* _Supplied records_
☆ ☆ ☆ ☆ ☆ ☆ ☆
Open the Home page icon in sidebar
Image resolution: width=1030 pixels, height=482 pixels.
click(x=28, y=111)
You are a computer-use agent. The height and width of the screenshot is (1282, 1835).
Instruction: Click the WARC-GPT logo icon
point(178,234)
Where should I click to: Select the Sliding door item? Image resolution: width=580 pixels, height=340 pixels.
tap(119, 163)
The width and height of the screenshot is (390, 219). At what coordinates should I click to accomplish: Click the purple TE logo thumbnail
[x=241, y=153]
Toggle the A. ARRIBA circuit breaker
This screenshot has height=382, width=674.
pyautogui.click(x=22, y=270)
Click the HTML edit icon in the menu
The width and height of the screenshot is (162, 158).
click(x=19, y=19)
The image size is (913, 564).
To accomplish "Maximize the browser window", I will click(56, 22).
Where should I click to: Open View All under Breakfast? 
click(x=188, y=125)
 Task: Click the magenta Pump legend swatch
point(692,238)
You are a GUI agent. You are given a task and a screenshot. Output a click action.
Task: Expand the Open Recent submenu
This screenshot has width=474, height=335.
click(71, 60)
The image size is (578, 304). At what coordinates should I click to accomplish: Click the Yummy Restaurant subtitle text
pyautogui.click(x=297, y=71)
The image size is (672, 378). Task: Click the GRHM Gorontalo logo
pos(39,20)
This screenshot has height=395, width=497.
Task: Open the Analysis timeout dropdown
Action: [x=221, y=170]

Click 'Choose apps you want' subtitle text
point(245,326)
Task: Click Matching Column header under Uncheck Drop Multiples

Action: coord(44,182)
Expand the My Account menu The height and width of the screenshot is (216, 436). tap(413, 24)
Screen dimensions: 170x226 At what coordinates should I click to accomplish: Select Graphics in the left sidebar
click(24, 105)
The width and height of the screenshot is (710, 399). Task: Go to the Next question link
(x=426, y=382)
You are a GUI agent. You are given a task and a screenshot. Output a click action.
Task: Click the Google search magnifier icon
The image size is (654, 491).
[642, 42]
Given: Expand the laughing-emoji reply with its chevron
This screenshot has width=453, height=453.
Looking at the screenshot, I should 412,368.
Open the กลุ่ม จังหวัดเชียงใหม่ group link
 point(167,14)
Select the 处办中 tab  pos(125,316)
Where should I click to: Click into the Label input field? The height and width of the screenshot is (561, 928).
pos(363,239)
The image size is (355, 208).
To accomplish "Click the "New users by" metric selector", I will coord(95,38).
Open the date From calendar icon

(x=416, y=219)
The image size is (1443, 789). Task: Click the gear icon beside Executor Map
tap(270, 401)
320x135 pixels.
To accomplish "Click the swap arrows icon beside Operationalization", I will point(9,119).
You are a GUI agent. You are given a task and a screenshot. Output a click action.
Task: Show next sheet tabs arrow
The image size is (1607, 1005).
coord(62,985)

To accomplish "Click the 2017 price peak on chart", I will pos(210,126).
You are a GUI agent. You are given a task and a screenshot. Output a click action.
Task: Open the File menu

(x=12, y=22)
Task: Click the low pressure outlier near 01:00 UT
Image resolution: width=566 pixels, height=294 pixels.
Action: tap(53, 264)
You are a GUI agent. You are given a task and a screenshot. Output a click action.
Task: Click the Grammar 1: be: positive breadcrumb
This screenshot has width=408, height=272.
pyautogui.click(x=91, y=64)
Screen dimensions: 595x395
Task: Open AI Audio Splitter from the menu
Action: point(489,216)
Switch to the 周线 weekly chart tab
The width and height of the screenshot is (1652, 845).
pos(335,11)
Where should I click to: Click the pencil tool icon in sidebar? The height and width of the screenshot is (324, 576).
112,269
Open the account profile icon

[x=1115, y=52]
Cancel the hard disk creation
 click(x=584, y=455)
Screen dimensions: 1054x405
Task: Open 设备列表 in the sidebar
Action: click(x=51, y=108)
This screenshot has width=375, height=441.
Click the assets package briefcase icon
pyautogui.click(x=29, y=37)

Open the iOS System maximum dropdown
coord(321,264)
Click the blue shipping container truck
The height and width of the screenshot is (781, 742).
☆ ☆ ☆ ☆ ☆ ☆ ☆
* _Task item_
Please filter the entries above down to the lines holding "will" and copy them.

* _Response to this exercise_
To accomplish "Maximize the browser window", I will click(56, 22).
To accomplish "Click the "New users by" metric selector", I will coord(95,38).
To accomplish "Click the swap arrows icon beside Operationalization", I will point(9,119).
To accomplish "Click the 2017 price peak on chart", I will pos(210,126).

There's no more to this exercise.